Exercise prompt: Lines from the one holding "You are a GUI" through the end of the entries, inclusive, form the whole output; reproduce them exactly and omit pictures.

Saved data entries:
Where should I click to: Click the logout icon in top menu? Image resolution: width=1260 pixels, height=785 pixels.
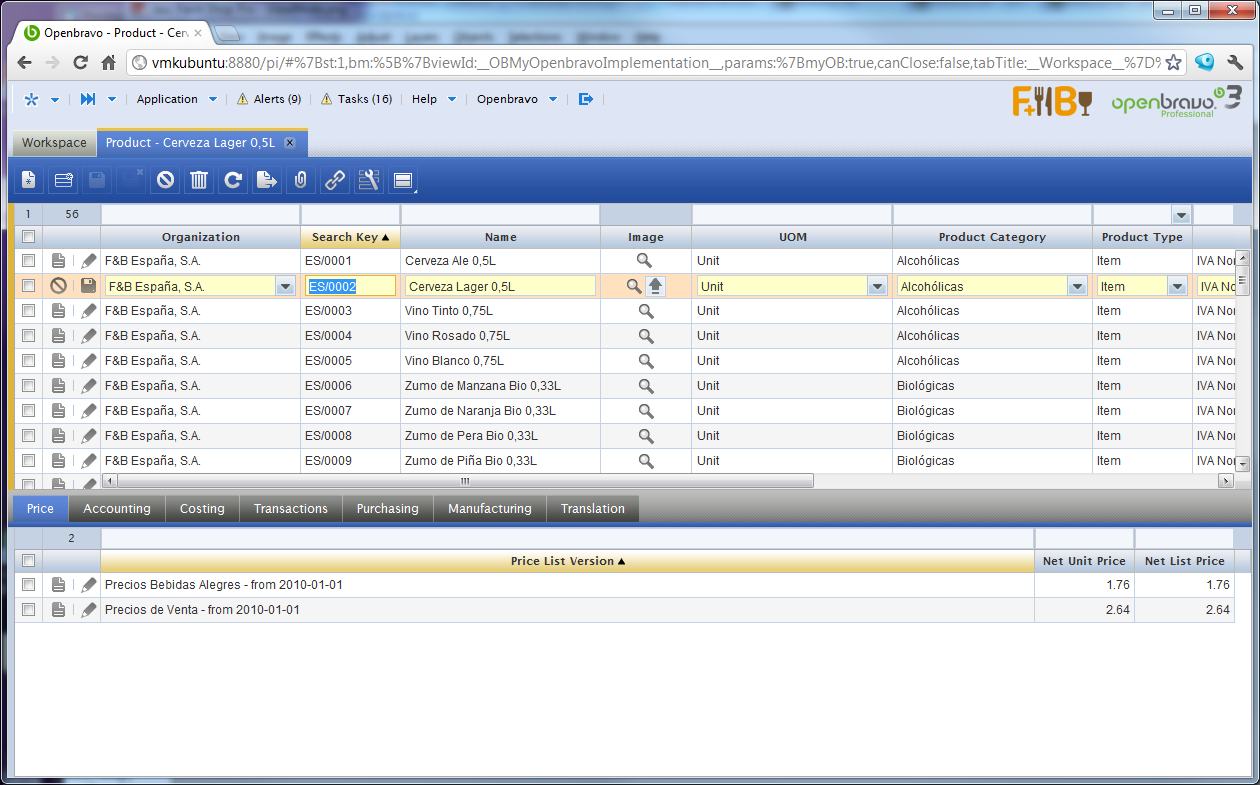point(586,99)
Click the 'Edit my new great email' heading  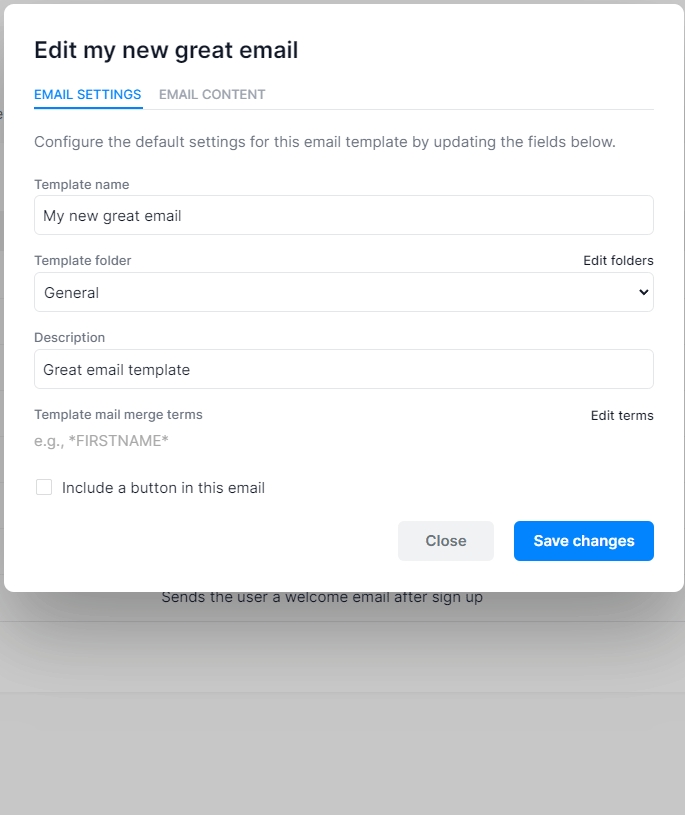[166, 50]
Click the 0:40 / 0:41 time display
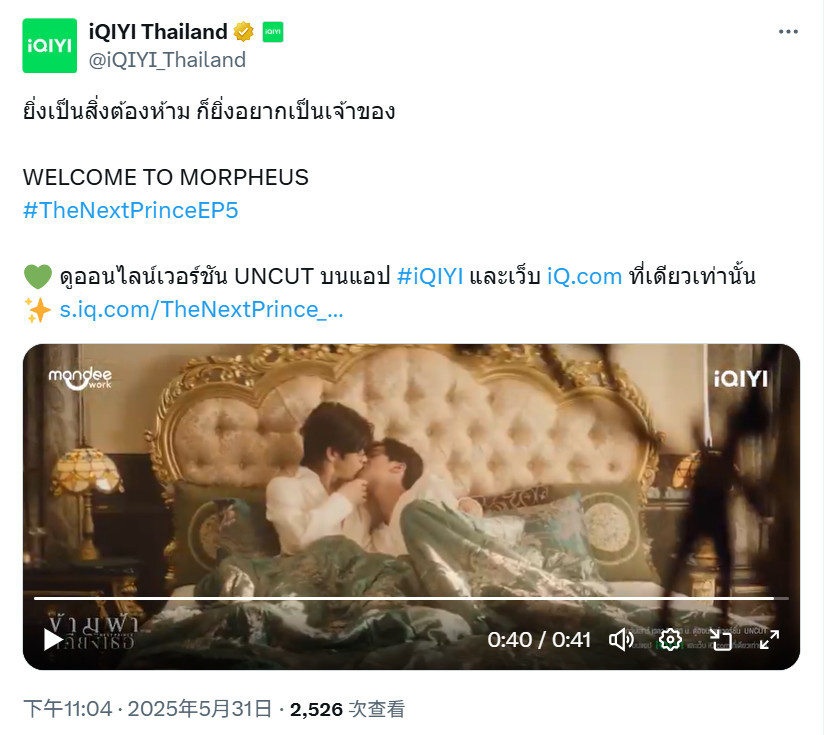The image size is (825, 735). tap(539, 640)
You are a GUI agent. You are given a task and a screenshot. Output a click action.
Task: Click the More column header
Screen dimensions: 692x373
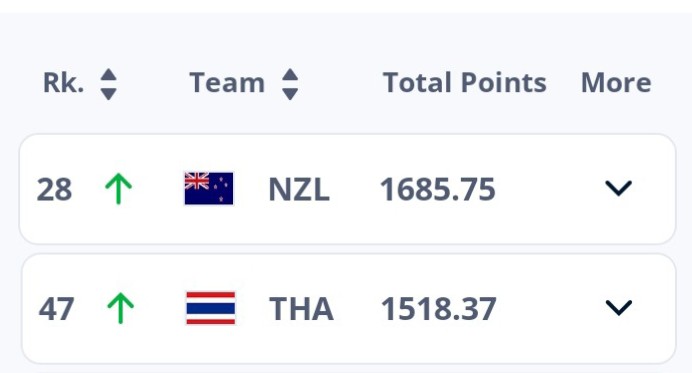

Task answer:
You are a GUI agent. You are given a task and a screenshot. Output a click action.
Task: Click the More column header
Screen dimensions: 692x373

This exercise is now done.